■ Records supplied ■

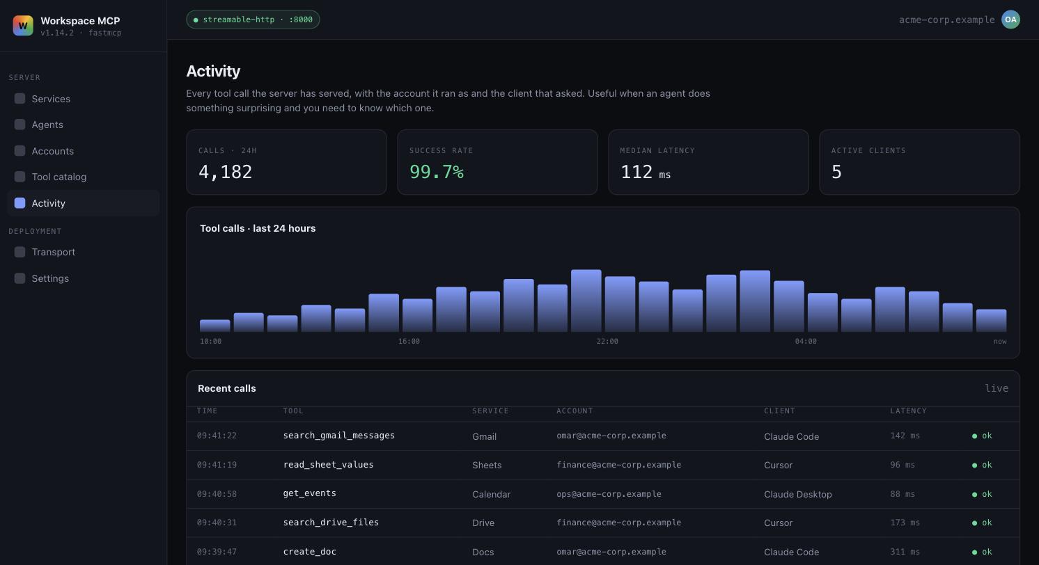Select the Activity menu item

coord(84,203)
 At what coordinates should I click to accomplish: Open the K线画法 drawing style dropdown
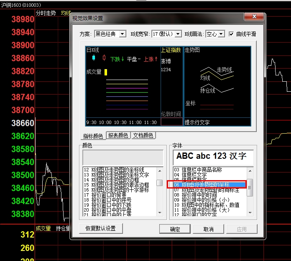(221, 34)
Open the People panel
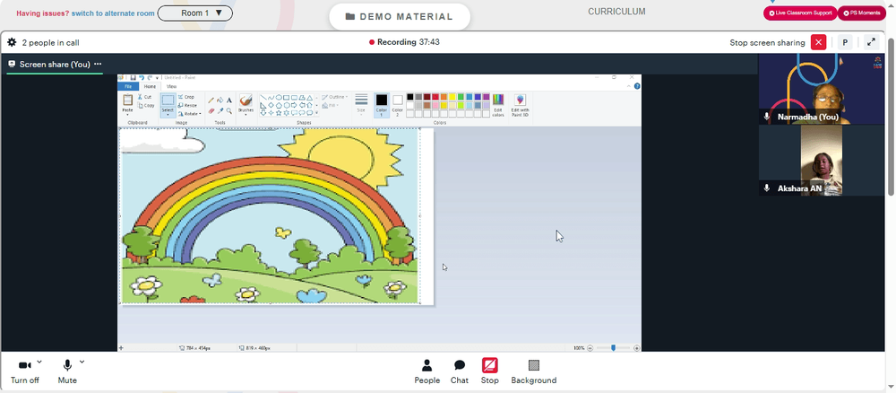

--

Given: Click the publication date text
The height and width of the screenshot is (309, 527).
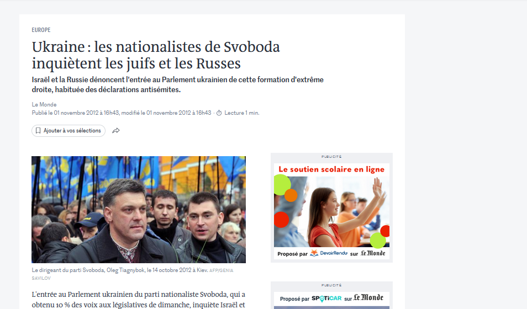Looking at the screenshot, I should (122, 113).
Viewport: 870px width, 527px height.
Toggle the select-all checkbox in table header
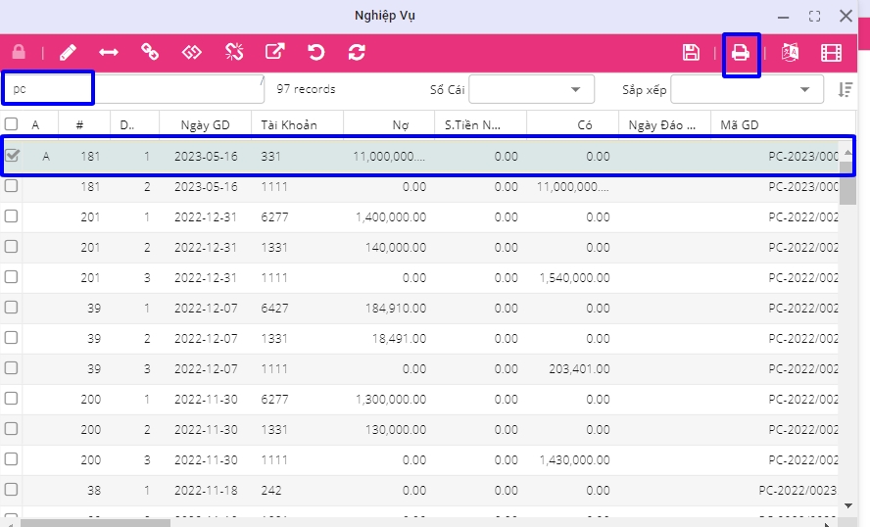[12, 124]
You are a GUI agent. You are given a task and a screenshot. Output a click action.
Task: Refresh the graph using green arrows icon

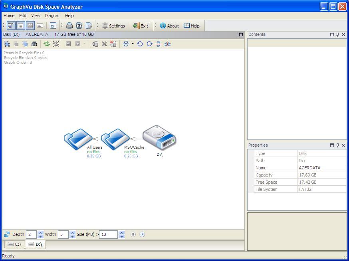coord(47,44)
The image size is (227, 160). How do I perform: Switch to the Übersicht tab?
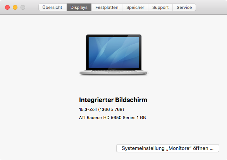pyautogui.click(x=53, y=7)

...

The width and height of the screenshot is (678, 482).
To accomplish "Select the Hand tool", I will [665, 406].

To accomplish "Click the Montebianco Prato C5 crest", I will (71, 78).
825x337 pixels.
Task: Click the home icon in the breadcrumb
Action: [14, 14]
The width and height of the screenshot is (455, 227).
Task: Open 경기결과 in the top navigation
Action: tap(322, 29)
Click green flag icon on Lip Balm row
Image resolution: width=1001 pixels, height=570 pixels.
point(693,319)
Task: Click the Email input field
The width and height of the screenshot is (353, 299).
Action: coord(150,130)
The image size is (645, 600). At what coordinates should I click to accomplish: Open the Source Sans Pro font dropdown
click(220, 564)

■ Problem ■
Out of the records above, set down only the lines from the one that contains "At what coordinates should I click to accomplish: Open the K线画法" through the one that contains "Open the People panel", unchanged and without the pictures.

■ Response area ■
 At what coordinates should I click to accomplish: Open the K线画法 drawing style dropdown
(221, 34)
Open the People panel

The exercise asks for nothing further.